EXERCISE DESCRIPTION: For the records below, print the lines from the line with "Where should I click to: Open" through the line with "Click the improvements suggestion text area" exactly as written; include both end lines and exclude the rest.

[Stored records]
▽

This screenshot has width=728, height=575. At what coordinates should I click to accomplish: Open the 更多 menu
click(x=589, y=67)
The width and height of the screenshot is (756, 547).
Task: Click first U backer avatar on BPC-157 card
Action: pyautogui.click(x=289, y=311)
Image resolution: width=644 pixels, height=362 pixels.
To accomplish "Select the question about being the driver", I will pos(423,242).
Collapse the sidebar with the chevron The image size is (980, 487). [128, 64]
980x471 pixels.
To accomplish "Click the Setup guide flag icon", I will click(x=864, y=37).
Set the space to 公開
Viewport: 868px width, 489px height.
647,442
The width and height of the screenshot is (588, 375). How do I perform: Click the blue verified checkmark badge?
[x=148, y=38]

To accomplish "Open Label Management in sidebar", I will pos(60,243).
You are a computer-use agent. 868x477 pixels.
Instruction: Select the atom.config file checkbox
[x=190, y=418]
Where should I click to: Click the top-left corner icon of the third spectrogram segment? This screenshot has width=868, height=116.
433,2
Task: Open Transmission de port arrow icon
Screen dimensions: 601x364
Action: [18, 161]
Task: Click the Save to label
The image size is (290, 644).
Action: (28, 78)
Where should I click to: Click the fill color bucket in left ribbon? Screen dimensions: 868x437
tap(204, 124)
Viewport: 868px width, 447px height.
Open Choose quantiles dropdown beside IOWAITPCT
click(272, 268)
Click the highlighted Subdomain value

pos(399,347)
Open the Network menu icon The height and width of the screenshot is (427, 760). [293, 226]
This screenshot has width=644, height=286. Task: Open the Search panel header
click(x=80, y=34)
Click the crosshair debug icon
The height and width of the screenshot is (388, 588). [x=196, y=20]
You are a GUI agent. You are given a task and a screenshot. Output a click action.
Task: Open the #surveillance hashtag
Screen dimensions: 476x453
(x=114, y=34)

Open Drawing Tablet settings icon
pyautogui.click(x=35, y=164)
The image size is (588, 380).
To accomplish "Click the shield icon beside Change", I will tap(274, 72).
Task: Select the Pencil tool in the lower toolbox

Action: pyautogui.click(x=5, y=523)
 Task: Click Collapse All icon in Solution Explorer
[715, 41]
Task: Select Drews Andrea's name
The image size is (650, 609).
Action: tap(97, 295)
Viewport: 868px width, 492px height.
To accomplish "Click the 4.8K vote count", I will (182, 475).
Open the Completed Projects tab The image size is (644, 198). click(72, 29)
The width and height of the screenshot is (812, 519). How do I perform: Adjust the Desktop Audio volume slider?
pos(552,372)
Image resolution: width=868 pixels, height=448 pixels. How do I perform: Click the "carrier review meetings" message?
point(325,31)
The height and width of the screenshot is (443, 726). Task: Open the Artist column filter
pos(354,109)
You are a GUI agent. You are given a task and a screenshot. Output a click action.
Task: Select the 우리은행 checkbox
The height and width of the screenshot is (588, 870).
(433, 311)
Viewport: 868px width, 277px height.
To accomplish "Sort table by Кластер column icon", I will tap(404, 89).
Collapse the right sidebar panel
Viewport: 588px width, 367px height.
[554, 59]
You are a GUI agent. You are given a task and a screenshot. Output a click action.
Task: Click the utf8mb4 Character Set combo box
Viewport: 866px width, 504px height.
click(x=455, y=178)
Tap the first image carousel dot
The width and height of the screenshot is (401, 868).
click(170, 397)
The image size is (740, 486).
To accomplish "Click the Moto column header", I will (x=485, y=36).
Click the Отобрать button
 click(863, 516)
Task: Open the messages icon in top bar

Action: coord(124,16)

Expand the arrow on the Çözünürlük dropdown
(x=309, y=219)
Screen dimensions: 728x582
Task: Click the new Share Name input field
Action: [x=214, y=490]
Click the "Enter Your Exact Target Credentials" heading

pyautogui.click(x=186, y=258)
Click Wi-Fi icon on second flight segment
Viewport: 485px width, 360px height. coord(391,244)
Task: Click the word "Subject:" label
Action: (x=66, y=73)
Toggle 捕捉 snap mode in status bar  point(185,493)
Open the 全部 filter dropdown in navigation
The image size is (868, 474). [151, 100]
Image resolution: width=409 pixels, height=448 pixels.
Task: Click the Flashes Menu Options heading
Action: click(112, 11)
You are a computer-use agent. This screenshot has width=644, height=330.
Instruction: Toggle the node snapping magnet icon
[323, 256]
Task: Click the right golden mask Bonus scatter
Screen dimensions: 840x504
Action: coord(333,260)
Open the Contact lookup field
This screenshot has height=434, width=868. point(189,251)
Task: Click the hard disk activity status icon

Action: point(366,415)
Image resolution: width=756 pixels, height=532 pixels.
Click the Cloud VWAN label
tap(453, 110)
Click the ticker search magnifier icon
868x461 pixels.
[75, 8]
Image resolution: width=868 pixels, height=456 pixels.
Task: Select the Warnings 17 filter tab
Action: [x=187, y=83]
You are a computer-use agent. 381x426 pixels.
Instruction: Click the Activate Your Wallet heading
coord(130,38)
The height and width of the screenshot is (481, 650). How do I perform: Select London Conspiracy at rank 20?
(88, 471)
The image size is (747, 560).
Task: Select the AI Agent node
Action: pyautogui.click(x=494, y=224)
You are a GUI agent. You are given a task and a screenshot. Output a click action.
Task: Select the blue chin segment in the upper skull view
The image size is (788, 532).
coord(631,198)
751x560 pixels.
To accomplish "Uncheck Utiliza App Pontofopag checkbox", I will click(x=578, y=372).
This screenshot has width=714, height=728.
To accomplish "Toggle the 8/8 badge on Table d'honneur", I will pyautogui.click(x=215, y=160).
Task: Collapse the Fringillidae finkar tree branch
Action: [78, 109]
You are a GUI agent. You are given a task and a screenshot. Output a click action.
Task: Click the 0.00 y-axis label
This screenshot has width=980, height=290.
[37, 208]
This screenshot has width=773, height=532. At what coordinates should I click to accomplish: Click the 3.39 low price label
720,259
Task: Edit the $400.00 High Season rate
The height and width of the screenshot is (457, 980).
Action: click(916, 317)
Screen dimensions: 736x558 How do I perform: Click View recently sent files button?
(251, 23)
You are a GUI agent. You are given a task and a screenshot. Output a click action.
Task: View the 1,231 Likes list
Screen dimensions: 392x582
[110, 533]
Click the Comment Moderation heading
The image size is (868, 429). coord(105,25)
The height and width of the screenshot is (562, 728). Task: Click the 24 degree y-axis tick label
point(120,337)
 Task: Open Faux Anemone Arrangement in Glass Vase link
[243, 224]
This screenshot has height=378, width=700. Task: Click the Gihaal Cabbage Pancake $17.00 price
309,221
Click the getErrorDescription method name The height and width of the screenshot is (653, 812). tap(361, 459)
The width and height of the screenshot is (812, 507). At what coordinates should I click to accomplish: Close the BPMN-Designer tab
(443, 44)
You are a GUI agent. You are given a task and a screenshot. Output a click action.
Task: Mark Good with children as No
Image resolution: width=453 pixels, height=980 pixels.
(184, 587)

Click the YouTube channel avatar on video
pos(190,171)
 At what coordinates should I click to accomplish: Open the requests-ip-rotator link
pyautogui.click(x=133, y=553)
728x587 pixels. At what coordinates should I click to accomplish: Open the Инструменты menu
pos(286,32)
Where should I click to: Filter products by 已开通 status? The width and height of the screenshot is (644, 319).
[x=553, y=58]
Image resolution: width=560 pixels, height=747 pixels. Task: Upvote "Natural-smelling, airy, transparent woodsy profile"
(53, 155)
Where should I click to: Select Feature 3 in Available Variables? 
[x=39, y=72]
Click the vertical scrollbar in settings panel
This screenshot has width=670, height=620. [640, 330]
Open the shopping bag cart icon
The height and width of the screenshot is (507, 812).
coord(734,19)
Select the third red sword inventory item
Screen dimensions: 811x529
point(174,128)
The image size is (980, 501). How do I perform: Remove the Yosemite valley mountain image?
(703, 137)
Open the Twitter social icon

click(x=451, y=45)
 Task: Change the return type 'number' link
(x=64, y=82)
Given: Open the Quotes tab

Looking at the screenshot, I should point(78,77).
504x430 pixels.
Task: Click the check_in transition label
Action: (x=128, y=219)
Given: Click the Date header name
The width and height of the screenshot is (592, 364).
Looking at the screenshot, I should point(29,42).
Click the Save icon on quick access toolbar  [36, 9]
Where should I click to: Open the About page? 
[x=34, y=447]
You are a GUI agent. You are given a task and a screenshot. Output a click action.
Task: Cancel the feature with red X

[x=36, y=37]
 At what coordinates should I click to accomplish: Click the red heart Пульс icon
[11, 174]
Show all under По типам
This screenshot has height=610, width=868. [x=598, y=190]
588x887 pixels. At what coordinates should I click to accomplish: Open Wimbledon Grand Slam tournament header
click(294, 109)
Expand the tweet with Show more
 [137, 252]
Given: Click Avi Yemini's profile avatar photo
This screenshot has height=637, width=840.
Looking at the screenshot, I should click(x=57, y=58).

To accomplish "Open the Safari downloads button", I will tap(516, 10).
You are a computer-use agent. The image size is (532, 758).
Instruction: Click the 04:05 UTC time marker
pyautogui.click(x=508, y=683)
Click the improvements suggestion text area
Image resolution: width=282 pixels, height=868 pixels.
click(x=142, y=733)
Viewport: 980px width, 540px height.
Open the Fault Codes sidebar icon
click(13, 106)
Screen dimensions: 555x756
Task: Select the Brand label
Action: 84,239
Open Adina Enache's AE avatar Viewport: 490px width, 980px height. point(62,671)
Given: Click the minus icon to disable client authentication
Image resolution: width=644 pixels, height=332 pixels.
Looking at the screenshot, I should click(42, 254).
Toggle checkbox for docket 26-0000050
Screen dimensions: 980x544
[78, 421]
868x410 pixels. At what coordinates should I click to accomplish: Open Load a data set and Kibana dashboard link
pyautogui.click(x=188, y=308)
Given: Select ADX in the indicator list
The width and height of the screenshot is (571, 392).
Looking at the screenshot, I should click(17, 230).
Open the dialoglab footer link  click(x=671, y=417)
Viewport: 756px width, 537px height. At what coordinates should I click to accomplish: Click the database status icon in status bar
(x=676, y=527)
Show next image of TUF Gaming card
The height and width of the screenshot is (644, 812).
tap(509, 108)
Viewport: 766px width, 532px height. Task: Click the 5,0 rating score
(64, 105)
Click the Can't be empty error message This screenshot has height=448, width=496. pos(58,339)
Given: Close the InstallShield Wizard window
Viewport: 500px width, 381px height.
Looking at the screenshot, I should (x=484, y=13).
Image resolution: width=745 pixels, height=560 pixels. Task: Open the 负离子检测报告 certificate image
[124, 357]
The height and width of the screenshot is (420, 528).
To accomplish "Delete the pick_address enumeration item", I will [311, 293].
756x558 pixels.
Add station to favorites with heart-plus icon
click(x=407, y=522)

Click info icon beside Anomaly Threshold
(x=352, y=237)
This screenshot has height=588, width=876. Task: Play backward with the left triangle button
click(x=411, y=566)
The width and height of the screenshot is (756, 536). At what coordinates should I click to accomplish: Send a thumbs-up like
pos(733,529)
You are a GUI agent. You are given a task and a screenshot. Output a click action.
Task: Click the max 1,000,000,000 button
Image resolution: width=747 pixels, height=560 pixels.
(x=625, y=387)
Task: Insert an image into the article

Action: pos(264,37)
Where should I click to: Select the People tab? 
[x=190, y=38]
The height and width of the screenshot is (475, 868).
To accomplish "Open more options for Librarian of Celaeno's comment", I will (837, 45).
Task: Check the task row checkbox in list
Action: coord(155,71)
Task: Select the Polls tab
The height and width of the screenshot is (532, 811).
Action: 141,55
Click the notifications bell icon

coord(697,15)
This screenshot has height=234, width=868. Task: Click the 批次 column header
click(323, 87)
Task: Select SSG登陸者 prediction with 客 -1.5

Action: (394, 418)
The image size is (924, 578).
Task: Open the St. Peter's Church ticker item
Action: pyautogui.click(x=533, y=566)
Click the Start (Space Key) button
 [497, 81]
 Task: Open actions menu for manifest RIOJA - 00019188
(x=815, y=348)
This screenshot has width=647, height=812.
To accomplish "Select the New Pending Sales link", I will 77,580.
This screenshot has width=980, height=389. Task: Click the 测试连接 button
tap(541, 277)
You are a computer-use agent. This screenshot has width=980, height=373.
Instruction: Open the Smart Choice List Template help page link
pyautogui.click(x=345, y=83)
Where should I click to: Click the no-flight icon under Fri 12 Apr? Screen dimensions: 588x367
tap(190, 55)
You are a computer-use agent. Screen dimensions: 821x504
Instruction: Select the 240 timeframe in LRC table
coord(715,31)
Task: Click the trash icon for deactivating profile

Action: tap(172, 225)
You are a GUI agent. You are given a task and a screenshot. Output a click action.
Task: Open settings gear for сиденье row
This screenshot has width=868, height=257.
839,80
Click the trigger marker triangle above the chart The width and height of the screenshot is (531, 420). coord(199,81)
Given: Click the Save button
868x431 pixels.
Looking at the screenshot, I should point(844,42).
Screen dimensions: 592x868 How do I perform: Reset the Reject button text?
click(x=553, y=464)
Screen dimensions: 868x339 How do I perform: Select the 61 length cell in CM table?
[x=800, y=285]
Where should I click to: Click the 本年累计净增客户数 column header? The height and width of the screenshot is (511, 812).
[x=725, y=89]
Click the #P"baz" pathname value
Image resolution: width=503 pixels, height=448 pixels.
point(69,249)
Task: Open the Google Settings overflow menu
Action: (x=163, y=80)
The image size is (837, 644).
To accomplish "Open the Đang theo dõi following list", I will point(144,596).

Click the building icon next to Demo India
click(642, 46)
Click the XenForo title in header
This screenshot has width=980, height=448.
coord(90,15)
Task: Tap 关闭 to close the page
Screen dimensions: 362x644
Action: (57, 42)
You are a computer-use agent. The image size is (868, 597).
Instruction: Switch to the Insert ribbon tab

△

TASK RESULT:
Where should I click to: Open the About page? 
[x=34, y=447]
You are a GUI agent. You are given a task and a screenshot. Output a click action.
Task: Cancel the feature with red X

[x=36, y=37]
 At what coordinates should I click to accomplish: Click the red heart Пульс icon
[11, 174]
Show all under По типам
This screenshot has height=610, width=868. [x=598, y=190]
588x887 pixels. At what coordinates should I click to accomplish: Open Wimbledon Grand Slam tournament header
click(294, 109)
Expand the tweet with Show more
 [137, 252]
Given: Click Avi Yemini's profile avatar photo
This screenshot has height=637, width=840.
Looking at the screenshot, I should click(x=57, y=58).

To accomplish "Open the Safari downloads button", I will tap(516, 10).
You are a computer-use agent. The image size is (532, 758).
Instruction: Click the 04:05 UTC time marker
pyautogui.click(x=508, y=683)
Click the improvements suggestion text area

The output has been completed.